Meersengebied

Tekst van Assebroekse Meersen, Beverhoutsveld en Bergskes (https://id.erfgoed.net/erfgoedobjecten/135142)

Gemene Weiden, Assebroekse Meersen, de Bergskens, zonder nummer. Maken deel uit van een 420 ha groot natuurgebied dat zich uitstrekt op de gemeenten Assebroek, Oostkamp en Beernem-Oedelem en zijn (her)beschermd als landschap bij Ministerieel Besluit van 19/11/2001. De Gemene Weiden liggen ten westen van de Michel Van Hammestraat en bestaan hoofdzakelijk uit grote graslandcomplexen verdeeld door hoogstamdreven en het tracé van de verlaten spoorlijn Brugge-Eeklo doorheen de Steenbrugse Bosjes (zie Oostkamp). De Assebroekse Meersen, met de verlaten tramlijn van Ver-Assebroek-Oedelem-Knesselare doorheen de circulaire archeologische site, liggen ten oosten van de straat.
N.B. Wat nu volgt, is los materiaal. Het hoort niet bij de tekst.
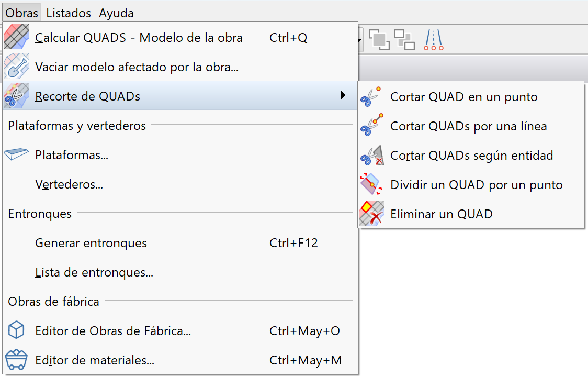
Task: Click the road lines toolbar icon
Action: [x=434, y=40]
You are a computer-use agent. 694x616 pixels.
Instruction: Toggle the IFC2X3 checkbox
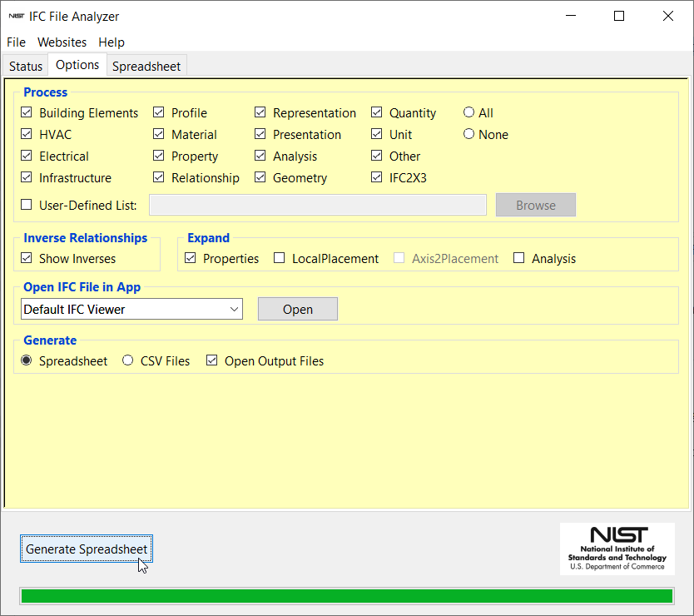(x=377, y=177)
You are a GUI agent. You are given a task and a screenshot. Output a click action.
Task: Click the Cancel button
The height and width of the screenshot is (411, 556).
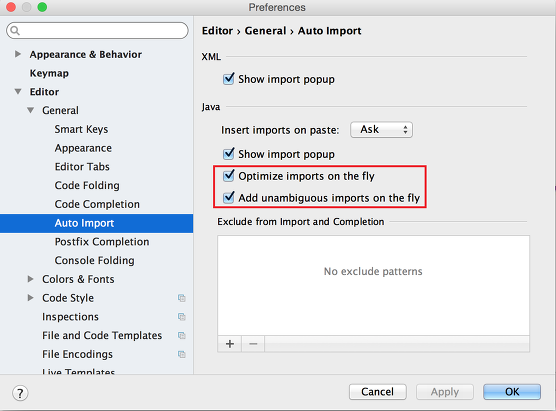[x=378, y=392]
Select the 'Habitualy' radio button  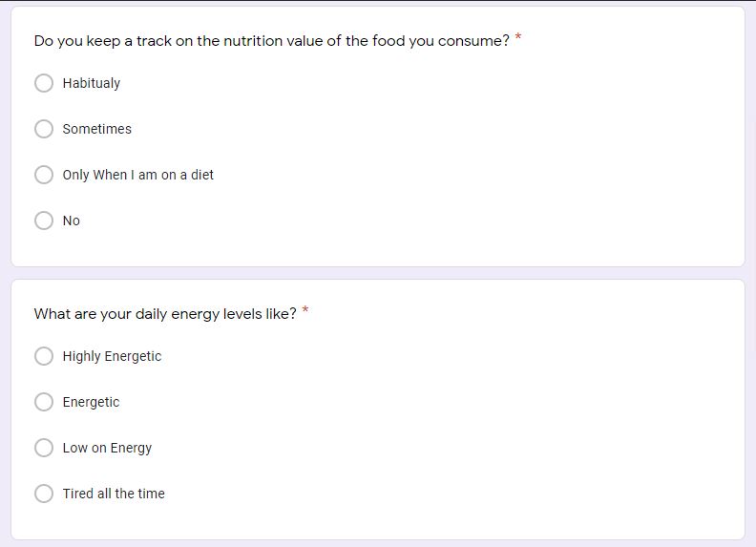[x=44, y=83]
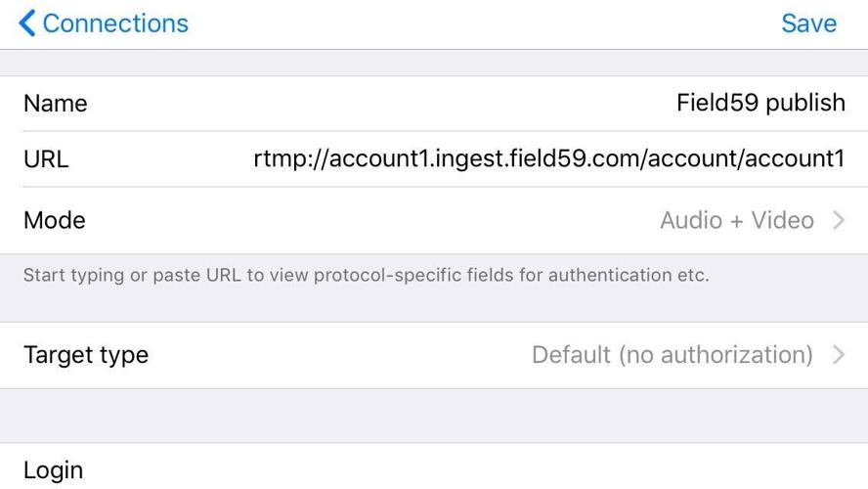Click the protocol-specific fields hint text
This screenshot has width=868, height=489.
[x=366, y=275]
Het domein De Bergskens ligt ten noorden van de Gemene Weiden. Ten noordwesten van het gebied ligt, tussen het Sint-Trudoledeken en de Sint-Trudostraat, de site van de verdwenen Sint-Trudo-abdij op het gehucht Steenbrugge (voormalig Odegem, cf. infra).
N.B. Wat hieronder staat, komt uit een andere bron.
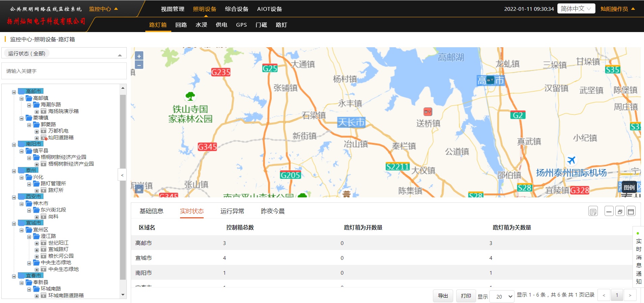The image size is (644, 303).
Task: Click the keyword search input field
Action: (x=64, y=71)
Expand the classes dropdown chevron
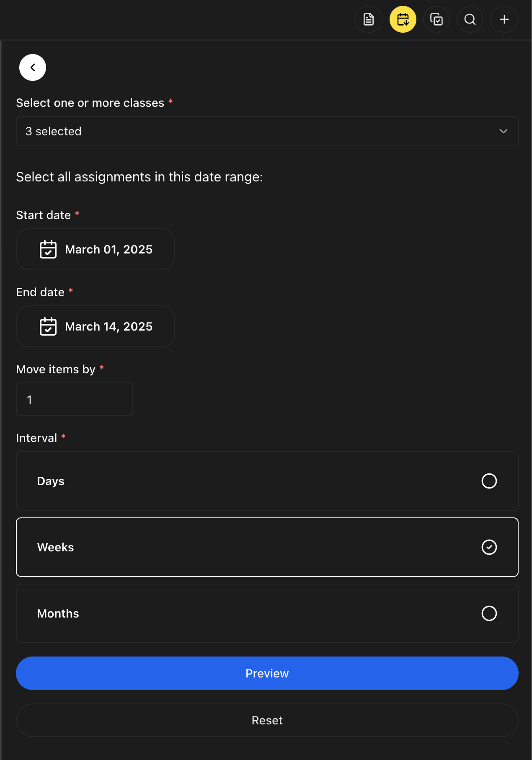The width and height of the screenshot is (532, 760). (503, 131)
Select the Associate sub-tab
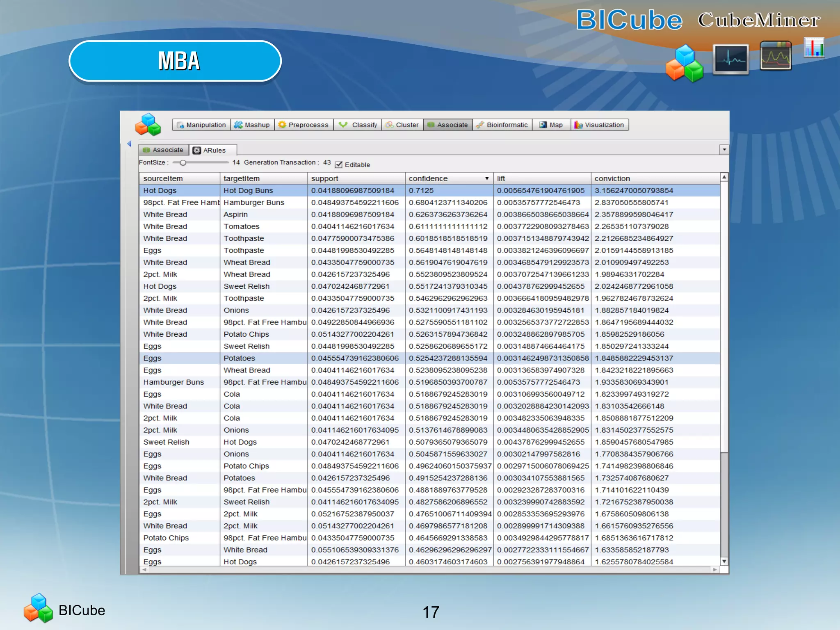The image size is (840, 630). coord(163,150)
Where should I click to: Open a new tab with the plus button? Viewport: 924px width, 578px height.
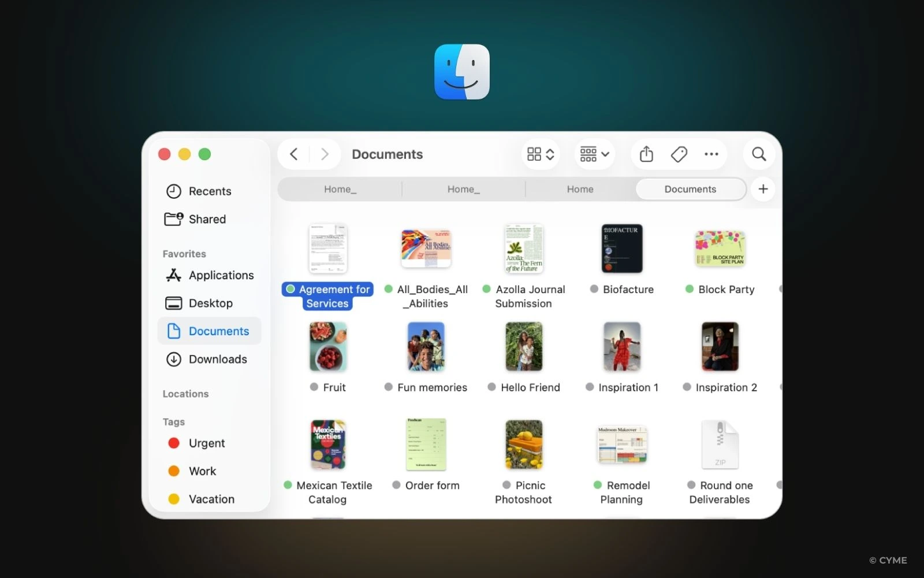763,189
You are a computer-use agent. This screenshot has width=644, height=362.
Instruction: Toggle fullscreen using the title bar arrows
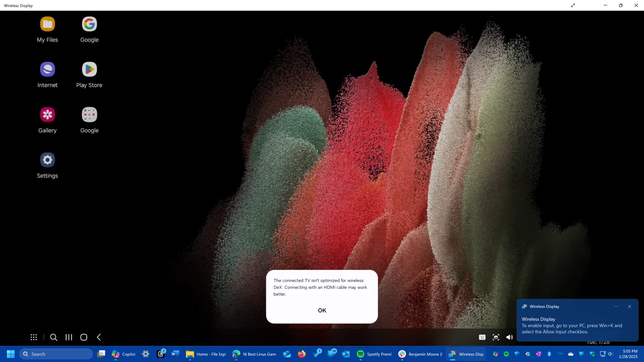(x=573, y=5)
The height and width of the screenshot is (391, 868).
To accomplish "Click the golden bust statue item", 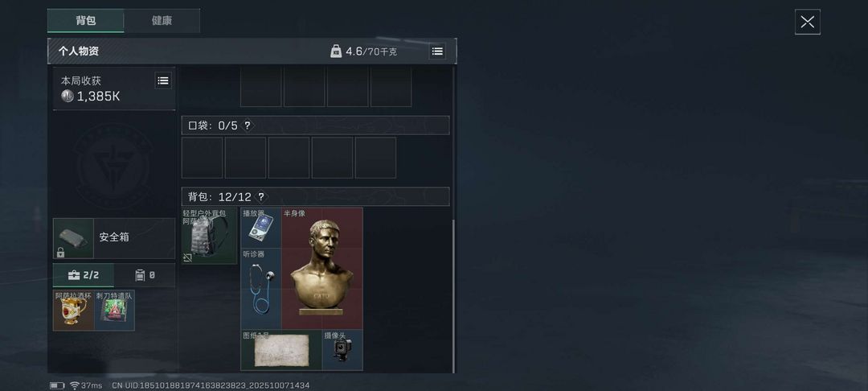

De noordgrens van het Assebroeks gedeelte wordt gevormd door het complex van de Sint-Lucaskliniek, de bebouwing langs de Daverlostraat en de Weidestraat rondom het kasteeldomein De Bergskens en de bebouwing van Ver-Assebroek. De oostgrens wordt gevormd door de gemeente Beernem (Oedelem). De zuidkant wordt afgebakend door de grens met de gemeente Oostkamp, die in noordelijke richting loopt langs de Beverhoutstraat (gedeeltelijk op grondgebied Oostkamp), en vanaf de Michel Van Hammestraat in westelijke richting samenvalt met het Sint-Trudoledeken.
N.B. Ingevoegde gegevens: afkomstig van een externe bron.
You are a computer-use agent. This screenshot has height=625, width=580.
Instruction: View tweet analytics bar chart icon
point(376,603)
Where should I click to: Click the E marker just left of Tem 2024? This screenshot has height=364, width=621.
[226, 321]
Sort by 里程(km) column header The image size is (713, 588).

Het gebied hoort tot de zandstreek maar ligt in een brede depressie (4-5 meter) van tertiaire oorsprong (65 miljoen tot 2 miljoen jaar geleden). Deze depressie beslaat de zuidoosthoek van Assebroek en grote delen van Oostkamp en Beernem-Oedelem. De bodem bestaat uit zandleem en klei, afgezet tijdens het Holoceen (10.000 jaar geleden tot nu).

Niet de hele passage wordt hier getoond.